§ About this task: The expected answer is the set of lines in the data below between the line holding "This screenshot has" and the line holding "Image resolution: width=827", inclusive, written out exactly.

§ The records:
__________________________________________________

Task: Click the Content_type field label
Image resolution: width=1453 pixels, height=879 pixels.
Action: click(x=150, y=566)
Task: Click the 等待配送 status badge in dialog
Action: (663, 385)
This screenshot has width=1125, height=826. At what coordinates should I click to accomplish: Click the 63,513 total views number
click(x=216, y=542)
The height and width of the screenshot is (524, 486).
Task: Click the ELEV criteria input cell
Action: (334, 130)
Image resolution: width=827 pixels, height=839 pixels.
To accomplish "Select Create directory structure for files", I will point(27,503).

__________________________________________________

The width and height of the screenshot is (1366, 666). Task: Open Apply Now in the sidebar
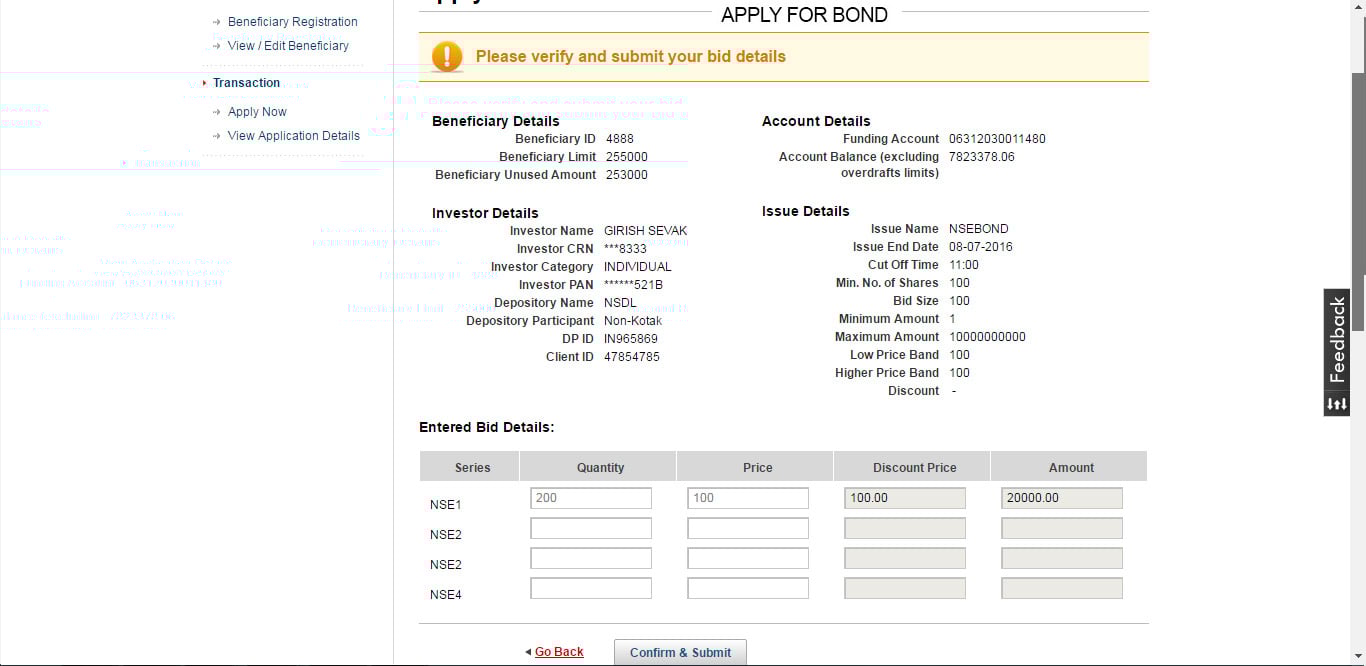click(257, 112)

__________________________________________________

§ Reply:
This screenshot has width=1125, height=826. At what coordinates should I click to accomplish: Click the 63,513 total views number
click(x=216, y=542)
The height and width of the screenshot is (524, 486).
Task: Click the ELEV criteria input cell
Action: (334, 130)
Image resolution: width=827 pixels, height=839 pixels.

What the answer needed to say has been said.